Special Report

Worst County to Live in Every State

Samuel Stebbins, Evan Comen, Michael B. Sauter

Source: Bill Lile / Flickr

36. Choctaw County, Oklahoma
> 5-yr. population change: -0.9%
> Nov. unemployment rate: 5.5%
> Poverty rate: 28.5%
> Life expectancy at birth: 73.3 years

Choctaw County, located on Oklahoma’s southern border with Texas, is the worst county to live in the state. A long-term decline in population is often a good indicator of a county that is a less-than-ideal place to live, and Choctaw’s population count dropped 1% in the past five years alone.
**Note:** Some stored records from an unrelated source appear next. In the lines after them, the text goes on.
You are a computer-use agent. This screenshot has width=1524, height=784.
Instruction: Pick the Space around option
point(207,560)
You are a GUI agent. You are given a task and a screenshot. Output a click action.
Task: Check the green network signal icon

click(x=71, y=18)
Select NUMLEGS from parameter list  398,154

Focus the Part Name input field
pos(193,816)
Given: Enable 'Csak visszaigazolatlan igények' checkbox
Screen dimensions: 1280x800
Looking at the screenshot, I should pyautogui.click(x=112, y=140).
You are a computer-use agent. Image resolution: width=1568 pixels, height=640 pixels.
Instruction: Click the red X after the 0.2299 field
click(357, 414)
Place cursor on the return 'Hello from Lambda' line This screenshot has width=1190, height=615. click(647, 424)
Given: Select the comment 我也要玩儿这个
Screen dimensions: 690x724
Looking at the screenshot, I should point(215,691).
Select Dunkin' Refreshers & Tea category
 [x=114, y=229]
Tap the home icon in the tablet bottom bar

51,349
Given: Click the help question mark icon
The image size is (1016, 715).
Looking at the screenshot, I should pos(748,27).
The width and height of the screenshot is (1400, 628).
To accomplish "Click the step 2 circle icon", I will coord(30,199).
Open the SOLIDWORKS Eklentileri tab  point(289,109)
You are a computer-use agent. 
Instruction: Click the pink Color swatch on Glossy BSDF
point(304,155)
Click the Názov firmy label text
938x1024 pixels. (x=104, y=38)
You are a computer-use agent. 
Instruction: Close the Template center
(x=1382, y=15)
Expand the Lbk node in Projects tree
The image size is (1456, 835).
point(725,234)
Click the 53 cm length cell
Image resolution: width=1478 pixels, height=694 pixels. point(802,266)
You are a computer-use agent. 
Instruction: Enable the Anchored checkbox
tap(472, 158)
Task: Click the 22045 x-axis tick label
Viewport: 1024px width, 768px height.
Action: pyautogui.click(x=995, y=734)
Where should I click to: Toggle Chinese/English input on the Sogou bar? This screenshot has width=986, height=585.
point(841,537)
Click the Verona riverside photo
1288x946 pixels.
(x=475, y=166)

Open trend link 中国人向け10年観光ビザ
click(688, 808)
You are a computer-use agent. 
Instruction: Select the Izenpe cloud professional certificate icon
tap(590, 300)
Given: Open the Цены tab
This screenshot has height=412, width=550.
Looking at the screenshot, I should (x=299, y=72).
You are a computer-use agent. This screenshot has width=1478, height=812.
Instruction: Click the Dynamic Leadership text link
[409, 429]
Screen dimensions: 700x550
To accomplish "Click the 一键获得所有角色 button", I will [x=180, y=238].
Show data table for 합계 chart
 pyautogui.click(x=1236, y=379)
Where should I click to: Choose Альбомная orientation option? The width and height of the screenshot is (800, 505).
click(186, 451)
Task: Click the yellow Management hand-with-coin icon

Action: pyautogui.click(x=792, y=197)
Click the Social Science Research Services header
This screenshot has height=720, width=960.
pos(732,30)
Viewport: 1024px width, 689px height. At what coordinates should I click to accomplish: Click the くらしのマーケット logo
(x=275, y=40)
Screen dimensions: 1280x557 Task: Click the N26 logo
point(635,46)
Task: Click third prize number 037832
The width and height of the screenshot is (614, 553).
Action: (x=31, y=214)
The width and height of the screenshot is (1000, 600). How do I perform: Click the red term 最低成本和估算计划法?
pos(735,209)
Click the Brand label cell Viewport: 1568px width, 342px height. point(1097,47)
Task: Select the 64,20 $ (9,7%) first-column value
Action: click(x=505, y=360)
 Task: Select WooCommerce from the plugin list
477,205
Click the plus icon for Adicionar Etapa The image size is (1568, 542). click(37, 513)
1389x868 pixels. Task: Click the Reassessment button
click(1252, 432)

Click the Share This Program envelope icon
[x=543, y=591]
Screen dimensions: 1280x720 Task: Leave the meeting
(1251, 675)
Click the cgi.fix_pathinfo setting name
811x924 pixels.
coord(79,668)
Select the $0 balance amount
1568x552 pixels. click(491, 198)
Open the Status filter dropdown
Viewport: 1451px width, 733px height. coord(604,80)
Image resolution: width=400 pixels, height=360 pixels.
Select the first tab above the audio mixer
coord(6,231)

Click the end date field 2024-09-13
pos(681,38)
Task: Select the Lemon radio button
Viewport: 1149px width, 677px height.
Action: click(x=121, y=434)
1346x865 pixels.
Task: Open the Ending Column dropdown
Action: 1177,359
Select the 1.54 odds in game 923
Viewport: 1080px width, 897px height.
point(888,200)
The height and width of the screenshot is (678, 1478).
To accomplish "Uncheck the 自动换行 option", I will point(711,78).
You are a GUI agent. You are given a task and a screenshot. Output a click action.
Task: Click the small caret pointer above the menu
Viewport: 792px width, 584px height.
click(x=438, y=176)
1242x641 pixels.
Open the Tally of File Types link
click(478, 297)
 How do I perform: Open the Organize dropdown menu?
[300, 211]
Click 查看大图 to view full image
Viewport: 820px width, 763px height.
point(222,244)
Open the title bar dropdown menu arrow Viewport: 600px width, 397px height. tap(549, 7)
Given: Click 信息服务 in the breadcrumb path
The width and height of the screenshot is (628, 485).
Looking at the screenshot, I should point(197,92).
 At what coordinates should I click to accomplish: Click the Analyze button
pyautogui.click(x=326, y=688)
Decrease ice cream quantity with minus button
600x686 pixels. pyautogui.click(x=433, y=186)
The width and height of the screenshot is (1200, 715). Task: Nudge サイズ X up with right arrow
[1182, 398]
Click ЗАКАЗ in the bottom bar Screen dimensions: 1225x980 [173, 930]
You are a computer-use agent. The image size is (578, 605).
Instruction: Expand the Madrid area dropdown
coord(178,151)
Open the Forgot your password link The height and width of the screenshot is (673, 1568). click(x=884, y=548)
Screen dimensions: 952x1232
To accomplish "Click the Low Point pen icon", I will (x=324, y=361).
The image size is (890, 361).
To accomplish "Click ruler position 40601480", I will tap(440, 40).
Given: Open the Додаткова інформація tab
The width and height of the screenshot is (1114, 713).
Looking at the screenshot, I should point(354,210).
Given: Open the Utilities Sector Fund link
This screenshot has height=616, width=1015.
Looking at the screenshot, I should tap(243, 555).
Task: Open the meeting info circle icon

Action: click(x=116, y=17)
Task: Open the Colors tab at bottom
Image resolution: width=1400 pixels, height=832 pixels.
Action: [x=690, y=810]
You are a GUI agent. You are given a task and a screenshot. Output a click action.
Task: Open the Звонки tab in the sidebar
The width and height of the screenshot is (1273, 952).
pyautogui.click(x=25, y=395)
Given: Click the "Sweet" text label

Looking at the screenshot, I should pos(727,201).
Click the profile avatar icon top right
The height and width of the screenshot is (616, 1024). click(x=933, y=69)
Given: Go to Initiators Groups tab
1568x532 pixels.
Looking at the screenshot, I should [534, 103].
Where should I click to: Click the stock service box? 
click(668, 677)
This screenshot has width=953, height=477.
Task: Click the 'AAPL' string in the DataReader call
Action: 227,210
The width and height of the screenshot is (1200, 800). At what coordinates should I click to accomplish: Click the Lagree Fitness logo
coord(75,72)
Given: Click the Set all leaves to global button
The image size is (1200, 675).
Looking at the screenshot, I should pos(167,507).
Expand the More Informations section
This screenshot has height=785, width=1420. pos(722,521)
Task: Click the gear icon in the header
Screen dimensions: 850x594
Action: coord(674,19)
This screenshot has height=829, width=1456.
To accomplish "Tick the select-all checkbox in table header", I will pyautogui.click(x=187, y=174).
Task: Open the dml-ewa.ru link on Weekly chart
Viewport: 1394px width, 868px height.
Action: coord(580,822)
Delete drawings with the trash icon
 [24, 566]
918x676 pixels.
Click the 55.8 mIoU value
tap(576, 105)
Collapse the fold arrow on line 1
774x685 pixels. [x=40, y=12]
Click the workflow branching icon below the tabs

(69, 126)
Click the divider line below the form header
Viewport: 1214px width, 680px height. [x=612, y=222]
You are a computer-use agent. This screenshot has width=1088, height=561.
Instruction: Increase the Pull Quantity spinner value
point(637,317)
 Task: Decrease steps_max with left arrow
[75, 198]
Choctaw ranks among the worst in the state in measures like poverty, income, educational attainment. Such factors have been shown to correlate with worse quality of life, as well as worth health outcomes. Life expectancy in the county is 73 years, more than five years less than the national average.

Source: Teresa Trimm / Flickr

37. Malheur County, Oregon
> 5-yr. population change: -2.6%
> Nov. unemployment rate: 3.9%
> Poverty rate: 24.8%
> Life expectancy at birth: 78.4 years

Malheur County is the second largest county in Oregon by geographic size and one of the most sparsely populated. Barely 30,000 people live in the county, which covers close to 10,000 square miles. Most of Malheur has a population density of less than 1 person per square mile. People living in rural areas do not necessarily face more difficult living conditions, and there are many positives to residing outside a city. But on the whole, Americans living in rural areas are more likely to struggle financially. This is the case in Malheur, where 1 person in 4 lives in poverty, by far the largest share of any county in the state.

Source: Thinkstock

38. Philadelphia County, Pennsylvania
> 5-yr. population change: +3.0%
> Nov. unemployment rate: 5.7%
> Poverty rate: 25.9%
> Life expectancy at birth: 75.5 years

Philadelphia County shares its borders with the city of Philadelphia, the largest city in Pennsylvania and the fifth largest city in the country. While Philadelphia is home to some prestigious universities and 26.3% of its adults have a bachelor’s degree — one of the larger shares of any county the state — the county also struggles with high unemployment, widespread poverty, and poor health outcomes. Philadelphia’s unemployment rate is 5.7%, the fourth highest of any county in Pennsylvania. An estimated 25.9% of the county’s population lives in poverty, far higher than the state’s poverty rate of 13.3% and the highest for any county in Pennsylvania. Life expectancy in Philadelphia is just 75.5 years, more than three years lower than the state and national averages.

Source: Thinkstock

39. Providence County, Rhode Island
> 5-yr. population change: +0.6%
> Nov. unemployment rate: 4.6%
> Poverty rate: 17.2%
> Life expectancy at birth: 79.3 years

Unlike most counties on this list, Providence County contains a major urban area — the city of Providence. The most populous county in Rhode Island, Providence County is home to more than half of the state’s population.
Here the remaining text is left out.